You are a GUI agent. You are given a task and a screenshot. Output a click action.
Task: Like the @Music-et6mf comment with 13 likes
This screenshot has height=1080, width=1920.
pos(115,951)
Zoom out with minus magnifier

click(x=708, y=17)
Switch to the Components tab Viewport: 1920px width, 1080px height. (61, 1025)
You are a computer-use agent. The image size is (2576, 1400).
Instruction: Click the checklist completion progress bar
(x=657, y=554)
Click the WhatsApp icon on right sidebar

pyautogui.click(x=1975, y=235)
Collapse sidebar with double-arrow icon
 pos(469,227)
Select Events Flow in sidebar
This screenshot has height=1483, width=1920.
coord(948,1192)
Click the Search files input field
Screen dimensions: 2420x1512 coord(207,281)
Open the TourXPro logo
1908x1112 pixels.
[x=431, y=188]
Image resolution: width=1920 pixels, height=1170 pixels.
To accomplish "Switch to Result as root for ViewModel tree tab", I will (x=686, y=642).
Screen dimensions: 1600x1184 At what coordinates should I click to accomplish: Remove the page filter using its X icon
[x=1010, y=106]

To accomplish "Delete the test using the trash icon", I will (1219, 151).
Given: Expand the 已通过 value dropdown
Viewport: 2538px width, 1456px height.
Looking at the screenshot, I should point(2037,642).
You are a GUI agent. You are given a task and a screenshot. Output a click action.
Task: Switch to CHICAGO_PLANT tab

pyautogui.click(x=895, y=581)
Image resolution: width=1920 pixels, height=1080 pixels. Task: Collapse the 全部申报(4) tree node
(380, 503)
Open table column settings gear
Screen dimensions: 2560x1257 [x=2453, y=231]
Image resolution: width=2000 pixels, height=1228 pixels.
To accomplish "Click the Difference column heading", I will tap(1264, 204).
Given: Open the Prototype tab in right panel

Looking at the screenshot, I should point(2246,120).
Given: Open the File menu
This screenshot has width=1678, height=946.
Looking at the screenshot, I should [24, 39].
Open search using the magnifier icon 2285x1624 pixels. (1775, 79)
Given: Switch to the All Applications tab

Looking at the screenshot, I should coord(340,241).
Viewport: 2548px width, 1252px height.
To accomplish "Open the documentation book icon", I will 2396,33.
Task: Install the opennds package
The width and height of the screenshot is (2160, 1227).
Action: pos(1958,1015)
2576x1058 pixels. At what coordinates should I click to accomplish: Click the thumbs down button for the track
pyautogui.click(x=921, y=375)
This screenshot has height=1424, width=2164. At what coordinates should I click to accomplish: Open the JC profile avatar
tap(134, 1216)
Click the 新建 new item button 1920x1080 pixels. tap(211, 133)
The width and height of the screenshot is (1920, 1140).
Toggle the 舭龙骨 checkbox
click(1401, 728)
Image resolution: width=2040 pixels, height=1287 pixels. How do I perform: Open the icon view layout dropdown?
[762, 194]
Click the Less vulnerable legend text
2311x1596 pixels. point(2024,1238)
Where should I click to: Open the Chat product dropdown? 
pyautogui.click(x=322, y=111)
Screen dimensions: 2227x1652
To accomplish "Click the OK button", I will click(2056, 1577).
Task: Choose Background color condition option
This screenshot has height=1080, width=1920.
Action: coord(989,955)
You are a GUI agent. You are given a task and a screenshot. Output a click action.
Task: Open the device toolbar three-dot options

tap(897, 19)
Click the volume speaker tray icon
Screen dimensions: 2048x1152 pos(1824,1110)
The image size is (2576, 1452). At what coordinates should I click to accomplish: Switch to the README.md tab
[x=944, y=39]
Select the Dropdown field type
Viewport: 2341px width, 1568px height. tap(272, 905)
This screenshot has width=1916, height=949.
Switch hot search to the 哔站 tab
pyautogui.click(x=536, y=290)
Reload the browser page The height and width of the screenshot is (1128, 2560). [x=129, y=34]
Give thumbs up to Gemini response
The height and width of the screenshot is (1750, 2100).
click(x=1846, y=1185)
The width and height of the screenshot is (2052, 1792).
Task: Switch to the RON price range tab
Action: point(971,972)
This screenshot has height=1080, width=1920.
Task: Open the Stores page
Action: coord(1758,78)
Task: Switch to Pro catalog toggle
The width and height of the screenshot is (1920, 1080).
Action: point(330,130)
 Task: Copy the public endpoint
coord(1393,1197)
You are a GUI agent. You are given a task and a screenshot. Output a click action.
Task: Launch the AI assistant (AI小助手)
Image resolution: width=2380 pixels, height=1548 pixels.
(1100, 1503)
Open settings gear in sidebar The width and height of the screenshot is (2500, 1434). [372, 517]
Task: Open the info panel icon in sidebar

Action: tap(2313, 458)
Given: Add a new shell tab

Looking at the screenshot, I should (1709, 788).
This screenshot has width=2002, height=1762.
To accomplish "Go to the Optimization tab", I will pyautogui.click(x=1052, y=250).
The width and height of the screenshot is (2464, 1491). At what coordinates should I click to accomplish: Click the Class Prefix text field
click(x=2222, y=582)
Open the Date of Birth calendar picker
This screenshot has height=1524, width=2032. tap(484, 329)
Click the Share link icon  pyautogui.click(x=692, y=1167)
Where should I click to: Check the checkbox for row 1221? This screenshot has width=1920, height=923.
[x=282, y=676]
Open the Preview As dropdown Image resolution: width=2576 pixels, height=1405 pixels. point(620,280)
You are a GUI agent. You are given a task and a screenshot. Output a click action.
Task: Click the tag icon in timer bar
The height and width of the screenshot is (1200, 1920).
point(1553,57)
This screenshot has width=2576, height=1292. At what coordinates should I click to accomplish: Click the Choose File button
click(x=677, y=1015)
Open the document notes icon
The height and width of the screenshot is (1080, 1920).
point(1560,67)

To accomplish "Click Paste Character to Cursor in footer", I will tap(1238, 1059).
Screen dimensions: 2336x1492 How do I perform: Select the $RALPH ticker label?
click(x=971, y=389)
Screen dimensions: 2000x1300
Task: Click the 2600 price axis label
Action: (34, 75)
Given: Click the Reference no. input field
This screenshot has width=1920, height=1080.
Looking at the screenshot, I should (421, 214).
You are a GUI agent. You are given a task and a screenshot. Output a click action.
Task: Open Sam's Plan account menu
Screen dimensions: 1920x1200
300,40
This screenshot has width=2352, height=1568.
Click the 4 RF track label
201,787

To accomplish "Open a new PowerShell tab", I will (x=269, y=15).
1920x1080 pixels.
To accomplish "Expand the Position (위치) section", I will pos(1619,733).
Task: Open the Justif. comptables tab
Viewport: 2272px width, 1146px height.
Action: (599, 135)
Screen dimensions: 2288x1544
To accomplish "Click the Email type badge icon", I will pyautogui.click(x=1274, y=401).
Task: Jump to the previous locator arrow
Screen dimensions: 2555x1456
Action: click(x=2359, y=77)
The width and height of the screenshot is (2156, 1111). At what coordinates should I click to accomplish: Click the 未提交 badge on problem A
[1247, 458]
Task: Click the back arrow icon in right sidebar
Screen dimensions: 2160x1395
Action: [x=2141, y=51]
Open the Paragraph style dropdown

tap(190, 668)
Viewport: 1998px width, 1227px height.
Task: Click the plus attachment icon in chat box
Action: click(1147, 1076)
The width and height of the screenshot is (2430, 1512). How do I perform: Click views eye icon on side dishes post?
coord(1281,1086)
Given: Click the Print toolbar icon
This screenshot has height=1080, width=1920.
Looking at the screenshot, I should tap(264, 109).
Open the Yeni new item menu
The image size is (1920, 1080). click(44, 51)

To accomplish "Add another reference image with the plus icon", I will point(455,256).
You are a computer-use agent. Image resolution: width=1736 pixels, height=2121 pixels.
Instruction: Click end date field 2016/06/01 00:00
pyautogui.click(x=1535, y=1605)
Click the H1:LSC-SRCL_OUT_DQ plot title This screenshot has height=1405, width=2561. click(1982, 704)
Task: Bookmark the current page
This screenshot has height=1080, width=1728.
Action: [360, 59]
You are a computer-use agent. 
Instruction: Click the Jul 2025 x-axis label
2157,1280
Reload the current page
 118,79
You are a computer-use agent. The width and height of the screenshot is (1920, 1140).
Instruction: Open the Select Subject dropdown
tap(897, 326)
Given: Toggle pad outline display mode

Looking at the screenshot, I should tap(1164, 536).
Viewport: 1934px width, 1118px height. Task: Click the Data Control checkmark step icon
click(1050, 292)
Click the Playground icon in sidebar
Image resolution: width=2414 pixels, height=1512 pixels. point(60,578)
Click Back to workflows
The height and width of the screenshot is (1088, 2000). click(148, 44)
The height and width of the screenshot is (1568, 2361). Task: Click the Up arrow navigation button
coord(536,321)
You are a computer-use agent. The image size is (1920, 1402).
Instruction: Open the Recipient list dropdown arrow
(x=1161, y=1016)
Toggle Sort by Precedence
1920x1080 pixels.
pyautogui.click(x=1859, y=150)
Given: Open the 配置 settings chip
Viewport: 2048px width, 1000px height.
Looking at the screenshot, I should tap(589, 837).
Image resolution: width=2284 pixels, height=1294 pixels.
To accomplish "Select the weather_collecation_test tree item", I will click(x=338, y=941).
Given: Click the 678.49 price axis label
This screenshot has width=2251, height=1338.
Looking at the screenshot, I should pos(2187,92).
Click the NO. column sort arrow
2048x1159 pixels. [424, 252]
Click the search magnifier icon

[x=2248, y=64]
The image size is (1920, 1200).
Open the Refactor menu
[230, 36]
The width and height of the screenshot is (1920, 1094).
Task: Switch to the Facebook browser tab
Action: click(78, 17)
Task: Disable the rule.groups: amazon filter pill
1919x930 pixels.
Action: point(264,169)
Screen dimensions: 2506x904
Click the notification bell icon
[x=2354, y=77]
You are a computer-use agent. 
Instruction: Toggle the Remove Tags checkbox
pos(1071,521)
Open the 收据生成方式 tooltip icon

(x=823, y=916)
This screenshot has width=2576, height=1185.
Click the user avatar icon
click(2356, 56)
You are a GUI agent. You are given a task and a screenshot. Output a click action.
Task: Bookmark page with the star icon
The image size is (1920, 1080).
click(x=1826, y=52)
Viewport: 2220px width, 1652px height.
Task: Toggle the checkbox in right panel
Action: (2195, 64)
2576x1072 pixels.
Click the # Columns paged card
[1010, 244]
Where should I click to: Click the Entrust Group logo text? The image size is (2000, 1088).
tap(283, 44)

▶ [Activity]
In the records above, return only the line that contains "Click the user avatar icon" and every line after it through the last, exactly as they appear.

▶ [Answer for the task]
Click the user avatar icon
click(2356, 56)
You are a GUI agent. You are given a task and a screenshot. Output a click action.
Task: Bookmark page with the star icon
The image size is (1920, 1080).
click(x=1826, y=52)
Viewport: 2220px width, 1652px height.
Task: Toggle the checkbox in right panel
Action: (2195, 64)
2576x1072 pixels.
Click the # Columns paged card
[1010, 244]
Where should I click to: Click the Entrust Group logo text? The image size is (2000, 1088).
tap(283, 44)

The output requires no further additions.